DATA PROVIDED:
[Start of section]

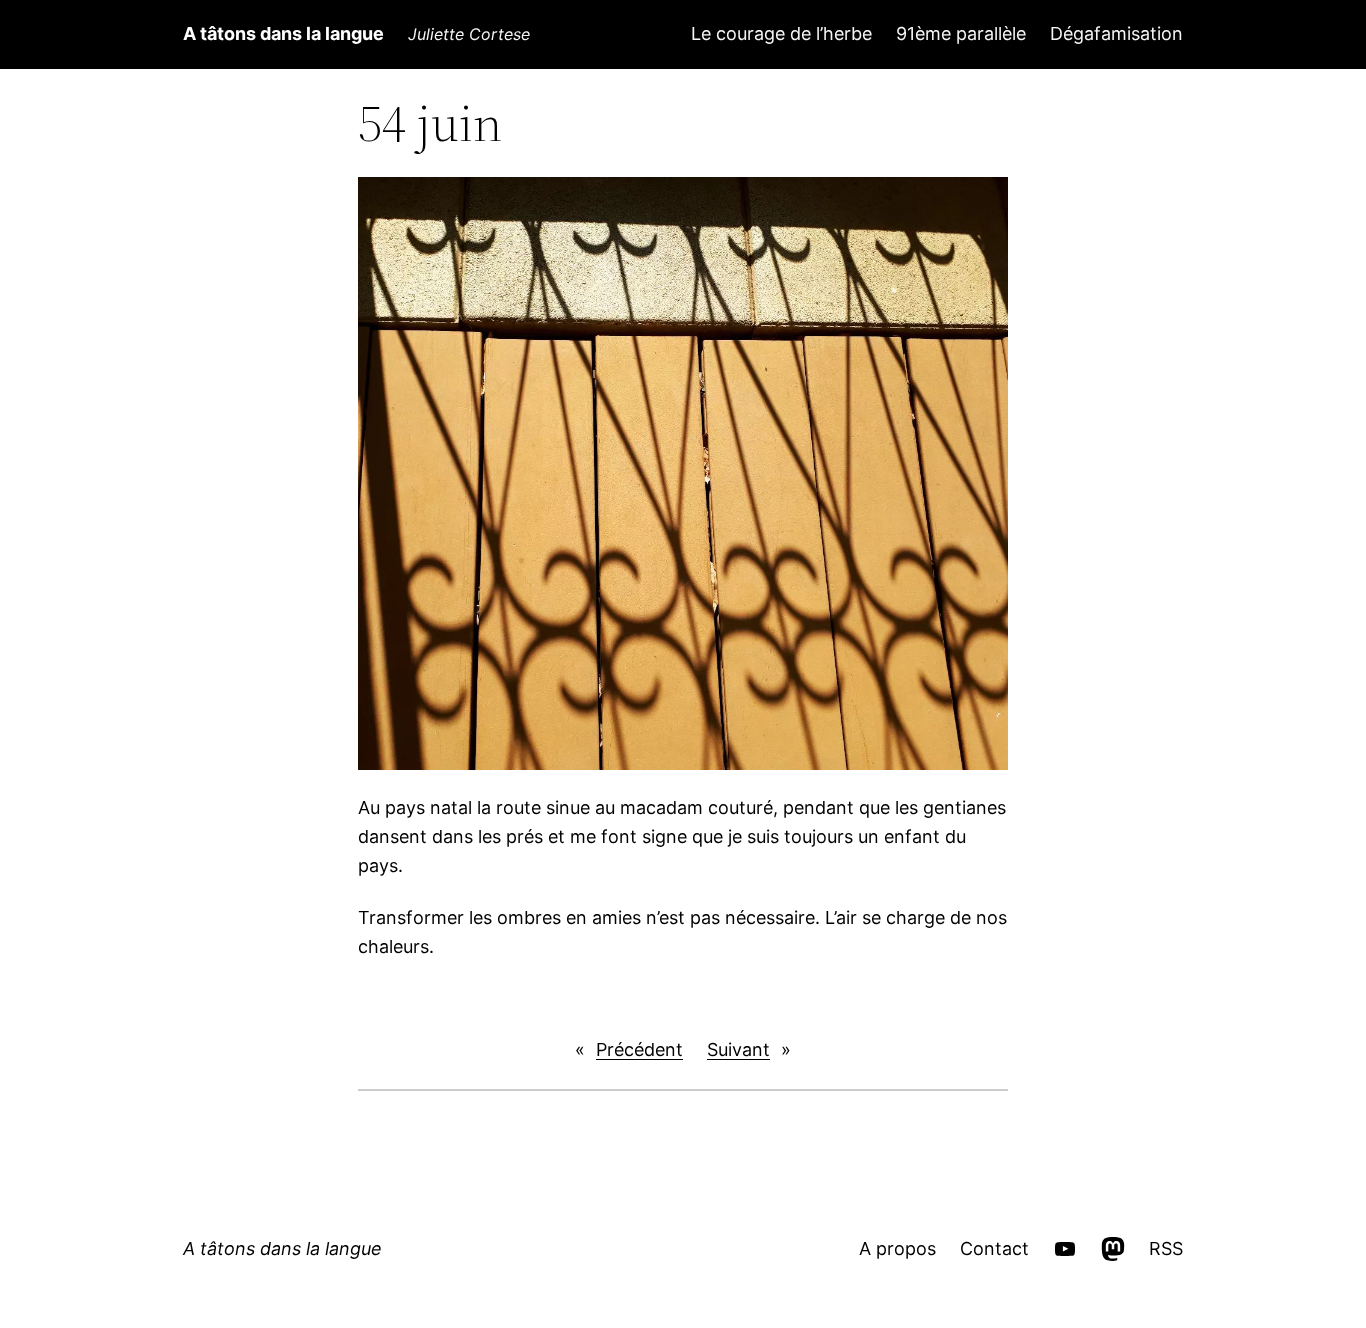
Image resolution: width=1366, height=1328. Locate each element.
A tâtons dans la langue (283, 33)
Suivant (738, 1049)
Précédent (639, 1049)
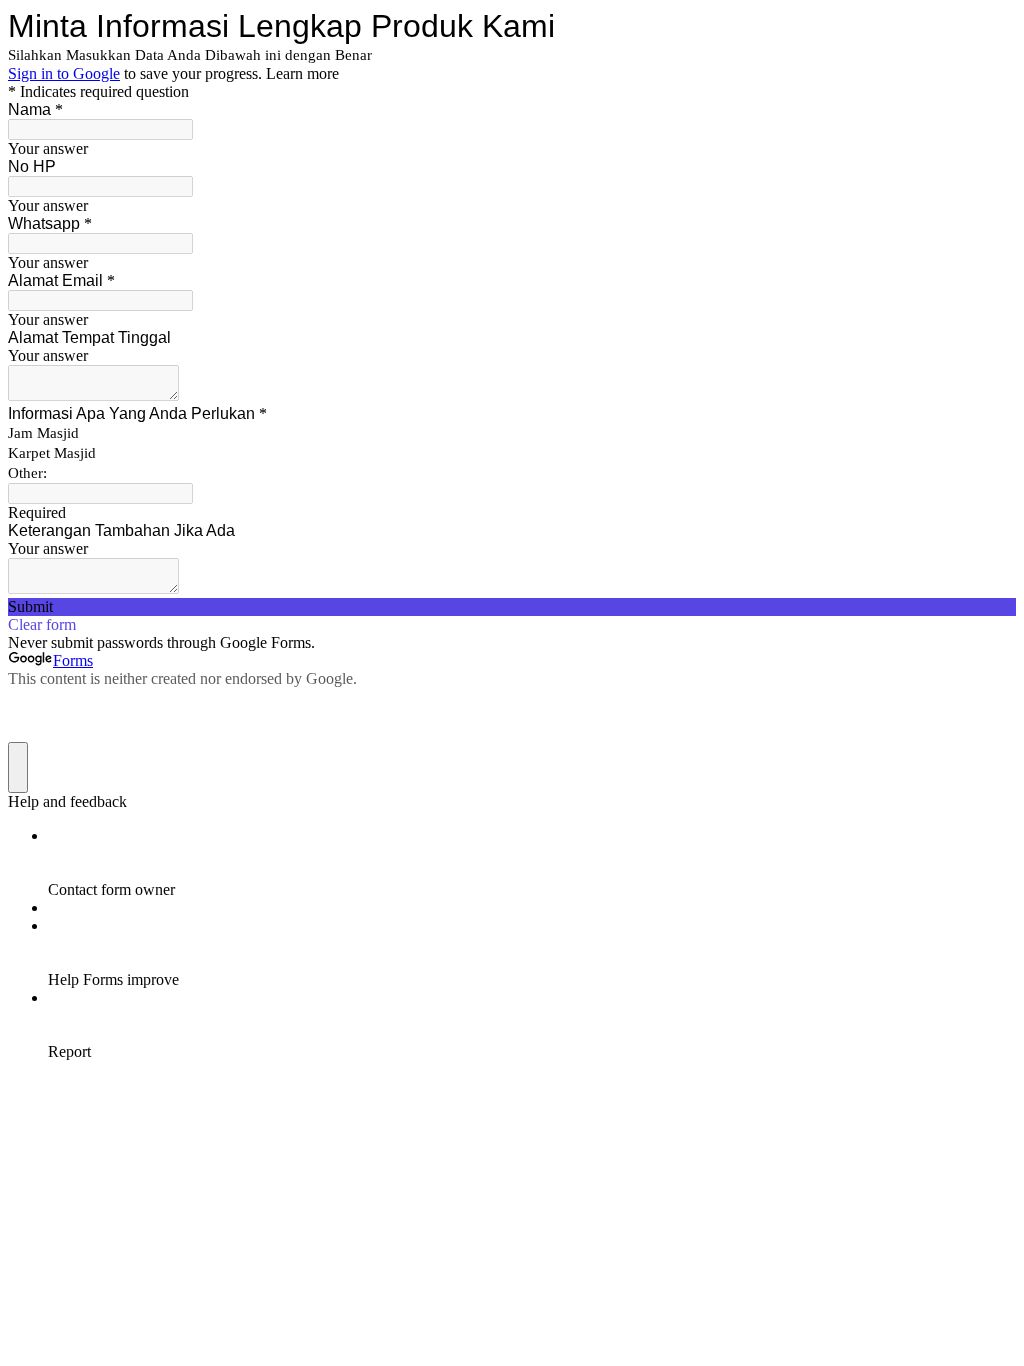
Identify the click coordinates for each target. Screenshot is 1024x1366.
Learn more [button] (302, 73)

[End of section]

ACTIVITY:
Exactly as they stand, set down all of the entries above, minus every picture.

RESULT OF THE TASK:
Image resolution: width=1366, height=1328. Locate each element.
A tâtons dans la langue (283, 33)
Suivant (738, 1049)
Précédent (639, 1049)
Identify the click coordinates for each target. Screenshot is 1024x1366.
Learn more [button] (302, 73)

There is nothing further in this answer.